Il est important de se demander si la participation d'enfants à des activités criminelles est le résultat d'une contrainte ou d'une tromperie. Cette question peut se poser, en particulier, dans les situations où des enfants sont trompés ou contraints de transporter ou d'aider d'une autre manière des migrants faisant l'objet d'un trafic illicite. Des données provenant de plusieurs pays et sources indiquent que ce phénomène est d'une ampleur significative. Des enfants égyptiens seraient utilisés pour conduire des navires de trafic illicite vers l'Italie (OIM, 2016), tandis que des enfants ont également été utilisés pour conduire des navires de la Turquie à la Grèce (Economou, 2016). Il existe également de nombreux rapports faisant état d'enfants utilisés pour faire passer des migrants du Mexique aux États-Unis et d'Indonésie en Australie. Comme Gallagher et David (2014, p. 569) le font remarquer, " les enfants peuvent être spécifiquement recrutés pour jouer certains rôles de faible importance dans le processus de trafic illicite, tels que membre de l'équipage des navires de trafic illicite de migrants, car ils sont plus susceptibles d'échapper aux poursuites et de simplement retourner chez eux ". Les enfants forcés à se livrer à des activités criminelles de trafic illicite de migrants peuvent être eux-mêmes victimes de la traite. Dans de tels cas, le principe de non-criminalisation sera pertinent (voir Module 8).

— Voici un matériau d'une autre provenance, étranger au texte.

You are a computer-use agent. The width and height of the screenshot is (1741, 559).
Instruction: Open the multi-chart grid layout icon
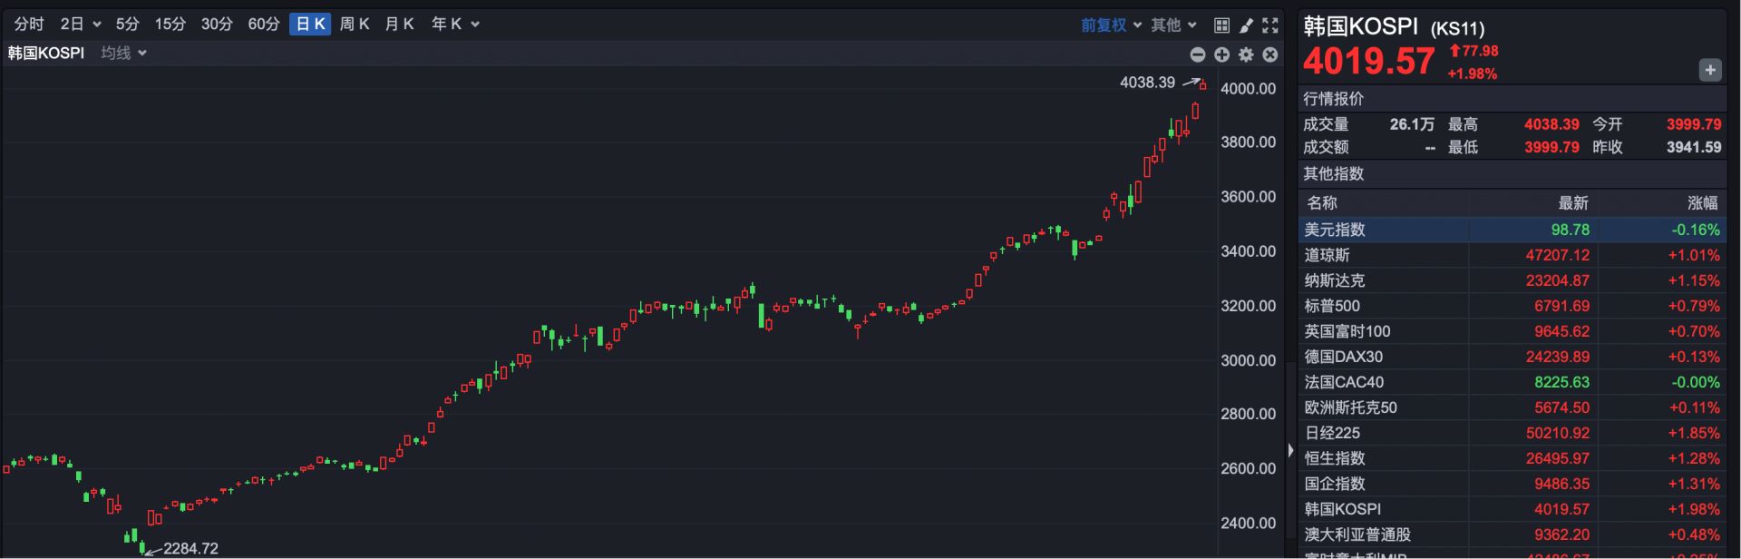tap(1221, 25)
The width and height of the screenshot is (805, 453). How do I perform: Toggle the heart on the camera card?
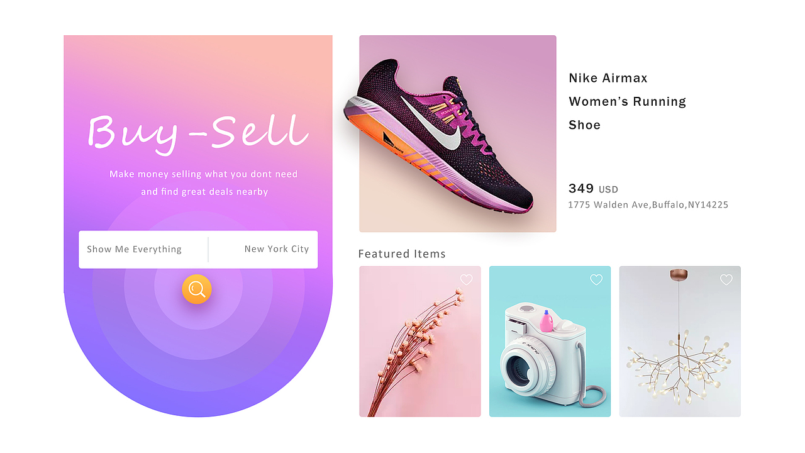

Il convient de veiller tout particulièrement à identifier les cas dans lesquels des adultes ciblent des enfants pour ces rôles, sachant que les enfants (en particulier les enfants qui n'ont pas atteint l'âge de la responsabilité pénale dans la juridiction concernée) peuvent échapper à des sanctions pénales. Dans de tels cas, les obligations des autorités répondantes sont doubles. Premièrement, les enfants exploités devraient bénéficier d'un soutien holistique, pratique et adapté aux enfants, qui favorise leurs perspectives de réinsertion et l'exercice d'un rôle productif dans la société. Ces mesures devraient être non stigmatisantes et non criminalisantes, et les enfants devraient être traités conformément aux Lignes Directrices en Matière de Justice dans les Affaires Impliquant les Enfants Victimes et Témoins d'Actes Criminels. Deuxièmement, des ressources devraient être consacrées à la détection et à la poursuite efficaces des adultes pénalement responsables du recrutement et de l'exploitation d'enfants à des fins criminelles, conformément au paragraphe 2 c) de l'article 5 du Protocole visant à prévenir, réprimer et punir la traite des personnes, en particulier des femmes et des enfants.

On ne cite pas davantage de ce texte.